Las personas se conmueven cuando reciben amor, y éste puede consistir en actos tan simples como estrecharles la mano, darles un abrazo, traerles un vaso de agua o conseguirles aquel dulce que desean. Basta con traerles lo que nos piden para que sepan que hay alguien que se preocupa de ellos y que les quiere.
Pedir a la Santísima Virgen que nos parezcamos a ella: disponible, servicial, abnegada, paciente, alegre, olvidada de sí misma, sacrificada, comprensiva, misericordiosa…
Así es el amor de Cristo. Podemos leer en el Evangelio como a la puesta del sol, todos cuantos tenían enfermos de diversas dolencias se los llevaban a Jesús. Y, poniendo él las manos sobre cada uno de ellos, los curaba.

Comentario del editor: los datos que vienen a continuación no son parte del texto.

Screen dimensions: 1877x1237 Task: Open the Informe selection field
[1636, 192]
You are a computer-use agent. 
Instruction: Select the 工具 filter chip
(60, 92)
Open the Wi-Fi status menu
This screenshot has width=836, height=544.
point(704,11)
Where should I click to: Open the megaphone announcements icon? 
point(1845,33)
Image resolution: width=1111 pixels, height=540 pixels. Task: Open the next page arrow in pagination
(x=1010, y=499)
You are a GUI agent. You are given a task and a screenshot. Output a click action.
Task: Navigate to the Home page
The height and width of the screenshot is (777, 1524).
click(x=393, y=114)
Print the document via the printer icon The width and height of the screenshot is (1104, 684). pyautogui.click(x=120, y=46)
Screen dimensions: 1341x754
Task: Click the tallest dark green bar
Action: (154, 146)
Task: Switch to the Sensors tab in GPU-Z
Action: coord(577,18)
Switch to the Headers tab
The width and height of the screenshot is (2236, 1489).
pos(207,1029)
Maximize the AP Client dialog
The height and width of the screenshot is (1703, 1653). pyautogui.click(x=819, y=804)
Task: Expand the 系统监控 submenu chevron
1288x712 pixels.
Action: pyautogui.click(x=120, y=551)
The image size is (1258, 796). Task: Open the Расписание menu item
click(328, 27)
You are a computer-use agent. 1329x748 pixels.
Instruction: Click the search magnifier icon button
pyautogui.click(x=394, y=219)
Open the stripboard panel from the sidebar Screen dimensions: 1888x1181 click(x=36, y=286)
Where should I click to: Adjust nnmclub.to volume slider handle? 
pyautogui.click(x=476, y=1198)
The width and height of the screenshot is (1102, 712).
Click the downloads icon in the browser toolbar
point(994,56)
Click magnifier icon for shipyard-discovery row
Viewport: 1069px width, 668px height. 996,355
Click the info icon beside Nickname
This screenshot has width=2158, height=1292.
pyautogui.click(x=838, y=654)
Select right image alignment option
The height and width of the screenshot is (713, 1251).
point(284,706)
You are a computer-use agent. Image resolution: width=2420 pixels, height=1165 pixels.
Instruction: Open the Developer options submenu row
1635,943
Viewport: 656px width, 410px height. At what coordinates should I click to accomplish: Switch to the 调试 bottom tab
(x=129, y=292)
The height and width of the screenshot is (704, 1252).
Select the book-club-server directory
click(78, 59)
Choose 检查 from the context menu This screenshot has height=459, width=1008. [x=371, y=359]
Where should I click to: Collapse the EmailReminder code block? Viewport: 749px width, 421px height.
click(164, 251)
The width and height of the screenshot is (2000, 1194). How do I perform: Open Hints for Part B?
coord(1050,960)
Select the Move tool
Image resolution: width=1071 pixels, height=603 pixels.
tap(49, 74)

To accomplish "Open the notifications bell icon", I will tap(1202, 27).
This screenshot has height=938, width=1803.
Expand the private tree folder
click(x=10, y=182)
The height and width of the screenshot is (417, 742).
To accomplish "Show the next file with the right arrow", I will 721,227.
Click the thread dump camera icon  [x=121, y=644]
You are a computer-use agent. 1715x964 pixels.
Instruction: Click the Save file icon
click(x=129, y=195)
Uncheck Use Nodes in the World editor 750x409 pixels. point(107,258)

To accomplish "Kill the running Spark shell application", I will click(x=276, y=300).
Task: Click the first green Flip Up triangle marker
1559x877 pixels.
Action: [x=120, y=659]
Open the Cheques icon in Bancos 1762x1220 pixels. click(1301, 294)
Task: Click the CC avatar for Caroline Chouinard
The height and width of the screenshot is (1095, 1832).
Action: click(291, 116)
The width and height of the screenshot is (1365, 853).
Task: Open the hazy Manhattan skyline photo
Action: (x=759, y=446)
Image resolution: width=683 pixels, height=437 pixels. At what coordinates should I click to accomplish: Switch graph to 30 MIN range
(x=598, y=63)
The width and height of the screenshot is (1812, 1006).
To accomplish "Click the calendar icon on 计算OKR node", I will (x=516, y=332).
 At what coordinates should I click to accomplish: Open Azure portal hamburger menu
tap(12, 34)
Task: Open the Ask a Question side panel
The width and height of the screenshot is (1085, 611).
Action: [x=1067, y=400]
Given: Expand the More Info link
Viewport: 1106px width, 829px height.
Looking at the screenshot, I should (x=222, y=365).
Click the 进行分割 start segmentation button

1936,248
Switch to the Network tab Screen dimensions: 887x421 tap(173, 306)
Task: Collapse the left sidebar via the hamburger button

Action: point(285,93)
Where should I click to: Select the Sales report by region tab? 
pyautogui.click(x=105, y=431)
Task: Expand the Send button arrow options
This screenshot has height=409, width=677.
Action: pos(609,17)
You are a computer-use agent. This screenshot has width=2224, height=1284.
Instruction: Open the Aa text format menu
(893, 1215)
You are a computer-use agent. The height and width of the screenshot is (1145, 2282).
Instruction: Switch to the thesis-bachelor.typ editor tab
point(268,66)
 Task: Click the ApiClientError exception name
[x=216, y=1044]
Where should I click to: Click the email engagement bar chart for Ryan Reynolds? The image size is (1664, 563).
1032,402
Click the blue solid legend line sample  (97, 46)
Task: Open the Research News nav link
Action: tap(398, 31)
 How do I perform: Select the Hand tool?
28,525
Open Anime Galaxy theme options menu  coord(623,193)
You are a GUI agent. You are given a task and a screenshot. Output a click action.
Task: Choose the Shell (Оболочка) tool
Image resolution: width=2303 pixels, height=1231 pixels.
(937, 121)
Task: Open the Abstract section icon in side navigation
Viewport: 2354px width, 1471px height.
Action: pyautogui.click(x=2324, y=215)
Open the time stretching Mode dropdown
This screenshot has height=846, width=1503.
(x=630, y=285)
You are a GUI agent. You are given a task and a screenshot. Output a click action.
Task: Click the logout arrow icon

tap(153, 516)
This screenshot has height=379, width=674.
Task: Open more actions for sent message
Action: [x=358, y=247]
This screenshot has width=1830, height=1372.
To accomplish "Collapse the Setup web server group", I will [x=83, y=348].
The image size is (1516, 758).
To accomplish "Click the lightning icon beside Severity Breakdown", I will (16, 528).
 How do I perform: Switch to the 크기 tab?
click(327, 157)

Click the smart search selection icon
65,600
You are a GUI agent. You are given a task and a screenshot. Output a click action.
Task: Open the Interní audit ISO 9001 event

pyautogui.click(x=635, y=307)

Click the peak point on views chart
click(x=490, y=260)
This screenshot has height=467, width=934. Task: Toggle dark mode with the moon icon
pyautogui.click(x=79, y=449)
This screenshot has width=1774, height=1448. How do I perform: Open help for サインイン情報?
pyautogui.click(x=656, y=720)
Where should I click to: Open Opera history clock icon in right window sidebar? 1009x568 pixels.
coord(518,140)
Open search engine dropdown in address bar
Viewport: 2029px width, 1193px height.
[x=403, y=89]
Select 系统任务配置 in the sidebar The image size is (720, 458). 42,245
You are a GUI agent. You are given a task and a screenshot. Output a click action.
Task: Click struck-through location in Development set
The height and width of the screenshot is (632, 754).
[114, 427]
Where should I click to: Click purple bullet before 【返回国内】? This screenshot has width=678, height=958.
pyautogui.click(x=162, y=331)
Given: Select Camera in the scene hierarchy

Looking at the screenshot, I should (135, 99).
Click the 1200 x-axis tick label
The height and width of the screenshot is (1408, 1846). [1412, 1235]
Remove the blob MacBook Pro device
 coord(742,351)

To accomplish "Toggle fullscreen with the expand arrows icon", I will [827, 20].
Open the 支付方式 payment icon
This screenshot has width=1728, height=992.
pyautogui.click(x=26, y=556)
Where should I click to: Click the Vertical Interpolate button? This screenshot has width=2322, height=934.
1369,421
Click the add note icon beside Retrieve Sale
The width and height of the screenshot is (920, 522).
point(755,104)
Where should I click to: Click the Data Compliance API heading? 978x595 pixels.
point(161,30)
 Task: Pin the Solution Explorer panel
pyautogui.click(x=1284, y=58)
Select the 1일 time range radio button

¿Qué es lo que tenemos que aprender? Quizá tengamos que aprender a ser más humanos. Detrás de cada persona hay un corazón. Hay que saber descubrir ese corazón. Quizá esmerarnos de manera especial con los ancianos y con los enfermos.
La caridad de Cristo debe suavizarlo todo. Esa caridad se manifestará en tener paciencia con todos como Dios la tiene con nosotros. Cariño: es lo único que entendemos. Que queramos tratar mejor a los demás: merece la pena.